Similarly, famine doesn’t work quite this way, either. When wells dry up and crops fail, people don’t just sit in their doorsteps and languish. If the strong do not have food, they take it. People guard resources. People fight. In other words, wars happen because of famine (with some exceptions in modern times thanks to modern trade – for example, trade has largely kept South Korea going despite famine, while in many parts of Africa famine has resulted in immense armed conflict). It is surprising that there is no mention of this result in the Helaman 11 narrative, and I don’t know why it’s not there. When the economic demands hit, conflict is inevitable. Typically, a request like Nephi’s would have resulted only in more armed conflict, coupled with the backdrop of intense famine.
I guess I bring this up because I was reading some remarks by Ta-Nehisi Coates:
Coates has a series of tweets along this theme, and he reminds us that racism, homophobia, sexual harassment are not just aberrations of logic that occur in the abstract mind. These pestilences are real because they deny others their rights to property and liberty — in other words, economics. Even me calling them “pestilences” attributes to them some non-volitional abstraction when they have always been much more nakedly about taking what you want at someone else’s expense. When you treat others as non-human, it’s to defend your stuff. This is fallen human nature, and it’s at the heart of the Book of Mormon — except when it comes to large-scale destruction such as here in Helaman 11. When these wars and famines are happening in this chapter, the text gives us the impression of this neat separation between economic suffering and war, but the two are so inherently linked that it almost seems unbelievable that one would switch off in favor of the other so neatly.
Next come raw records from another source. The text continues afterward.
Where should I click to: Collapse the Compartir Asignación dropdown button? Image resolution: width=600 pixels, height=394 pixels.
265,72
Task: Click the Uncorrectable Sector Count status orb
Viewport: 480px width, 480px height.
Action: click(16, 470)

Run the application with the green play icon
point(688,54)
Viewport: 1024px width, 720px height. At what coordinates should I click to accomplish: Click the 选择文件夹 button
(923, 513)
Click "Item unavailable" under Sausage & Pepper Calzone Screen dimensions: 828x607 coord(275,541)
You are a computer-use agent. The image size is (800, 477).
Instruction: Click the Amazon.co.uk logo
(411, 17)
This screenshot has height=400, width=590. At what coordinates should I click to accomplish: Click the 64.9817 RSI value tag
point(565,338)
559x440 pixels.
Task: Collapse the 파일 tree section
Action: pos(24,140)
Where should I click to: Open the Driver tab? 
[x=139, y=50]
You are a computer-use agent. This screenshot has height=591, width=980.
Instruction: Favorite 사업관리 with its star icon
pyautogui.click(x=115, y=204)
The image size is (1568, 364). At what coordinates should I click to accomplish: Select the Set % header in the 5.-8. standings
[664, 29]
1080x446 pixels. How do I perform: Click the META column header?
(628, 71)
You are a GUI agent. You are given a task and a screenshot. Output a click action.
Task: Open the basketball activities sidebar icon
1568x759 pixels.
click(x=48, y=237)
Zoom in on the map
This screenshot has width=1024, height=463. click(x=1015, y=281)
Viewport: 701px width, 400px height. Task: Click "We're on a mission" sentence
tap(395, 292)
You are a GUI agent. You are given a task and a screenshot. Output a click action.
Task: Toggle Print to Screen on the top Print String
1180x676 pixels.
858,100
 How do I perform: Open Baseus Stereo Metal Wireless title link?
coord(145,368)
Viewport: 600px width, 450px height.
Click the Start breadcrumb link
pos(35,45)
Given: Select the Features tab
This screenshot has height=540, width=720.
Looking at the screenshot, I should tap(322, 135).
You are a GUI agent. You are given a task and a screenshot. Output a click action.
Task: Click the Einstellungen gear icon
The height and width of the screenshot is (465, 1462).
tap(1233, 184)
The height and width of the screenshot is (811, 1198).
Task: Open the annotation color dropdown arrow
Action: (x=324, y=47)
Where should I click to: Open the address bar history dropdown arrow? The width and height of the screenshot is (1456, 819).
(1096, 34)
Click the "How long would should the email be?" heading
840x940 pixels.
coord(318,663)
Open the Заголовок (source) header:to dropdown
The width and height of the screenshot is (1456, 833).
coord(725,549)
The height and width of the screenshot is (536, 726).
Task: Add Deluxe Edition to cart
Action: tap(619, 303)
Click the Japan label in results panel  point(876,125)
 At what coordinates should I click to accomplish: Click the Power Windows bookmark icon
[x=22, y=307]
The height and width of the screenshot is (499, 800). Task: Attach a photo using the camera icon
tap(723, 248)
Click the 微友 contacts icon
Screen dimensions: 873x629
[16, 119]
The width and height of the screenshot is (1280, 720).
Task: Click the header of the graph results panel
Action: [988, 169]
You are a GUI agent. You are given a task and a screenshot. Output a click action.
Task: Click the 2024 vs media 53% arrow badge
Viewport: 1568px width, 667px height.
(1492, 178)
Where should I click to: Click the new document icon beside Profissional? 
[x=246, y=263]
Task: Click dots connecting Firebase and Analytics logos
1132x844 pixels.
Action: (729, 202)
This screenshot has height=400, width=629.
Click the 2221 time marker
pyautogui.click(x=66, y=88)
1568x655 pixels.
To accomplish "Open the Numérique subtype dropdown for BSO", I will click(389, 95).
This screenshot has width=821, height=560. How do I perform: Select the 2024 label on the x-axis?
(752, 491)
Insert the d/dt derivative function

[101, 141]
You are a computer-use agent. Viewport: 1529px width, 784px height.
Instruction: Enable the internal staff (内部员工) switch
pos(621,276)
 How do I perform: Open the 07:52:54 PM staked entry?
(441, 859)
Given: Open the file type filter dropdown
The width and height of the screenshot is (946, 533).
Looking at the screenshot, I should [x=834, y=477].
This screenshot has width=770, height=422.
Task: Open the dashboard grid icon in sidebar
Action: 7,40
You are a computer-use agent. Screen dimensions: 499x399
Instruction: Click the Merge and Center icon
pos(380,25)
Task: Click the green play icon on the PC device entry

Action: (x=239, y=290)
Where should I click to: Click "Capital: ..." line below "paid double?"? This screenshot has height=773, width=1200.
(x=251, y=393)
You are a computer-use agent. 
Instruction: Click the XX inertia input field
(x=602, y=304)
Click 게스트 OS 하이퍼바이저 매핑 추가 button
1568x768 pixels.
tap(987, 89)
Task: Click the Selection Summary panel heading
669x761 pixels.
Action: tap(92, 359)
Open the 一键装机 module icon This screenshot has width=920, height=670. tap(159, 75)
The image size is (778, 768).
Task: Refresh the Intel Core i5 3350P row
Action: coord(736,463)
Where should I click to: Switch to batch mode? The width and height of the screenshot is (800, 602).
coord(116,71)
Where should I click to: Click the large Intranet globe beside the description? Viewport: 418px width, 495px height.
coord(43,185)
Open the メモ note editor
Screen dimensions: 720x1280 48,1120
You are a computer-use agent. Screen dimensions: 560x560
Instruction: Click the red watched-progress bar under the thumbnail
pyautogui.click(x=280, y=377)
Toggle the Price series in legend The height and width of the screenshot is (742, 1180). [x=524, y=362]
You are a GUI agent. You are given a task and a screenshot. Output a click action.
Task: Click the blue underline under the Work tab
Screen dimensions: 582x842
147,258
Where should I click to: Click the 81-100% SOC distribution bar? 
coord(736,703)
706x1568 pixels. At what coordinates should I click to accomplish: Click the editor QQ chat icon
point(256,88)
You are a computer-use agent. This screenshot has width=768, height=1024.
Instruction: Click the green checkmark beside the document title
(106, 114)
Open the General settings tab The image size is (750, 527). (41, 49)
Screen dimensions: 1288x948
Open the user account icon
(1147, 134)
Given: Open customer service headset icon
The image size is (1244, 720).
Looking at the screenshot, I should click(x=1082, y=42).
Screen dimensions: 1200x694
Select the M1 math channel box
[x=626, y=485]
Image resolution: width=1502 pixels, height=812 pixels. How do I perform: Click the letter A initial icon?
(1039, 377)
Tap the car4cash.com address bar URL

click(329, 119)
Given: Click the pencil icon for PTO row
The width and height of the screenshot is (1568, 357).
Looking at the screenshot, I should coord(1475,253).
Perhaps this is a testament to the divine origin of these Nephite destructions, because they have an incomplete or artificial air. More likely, the narrative is abbreviated and incomplete.
I recognize that what Coates is describing is different from what Helaman 11 is describing. What I’m trying to do here is take the text seriously and understand how these events are happening based on what I know about human nature and how war works. There’s a lot more to the story.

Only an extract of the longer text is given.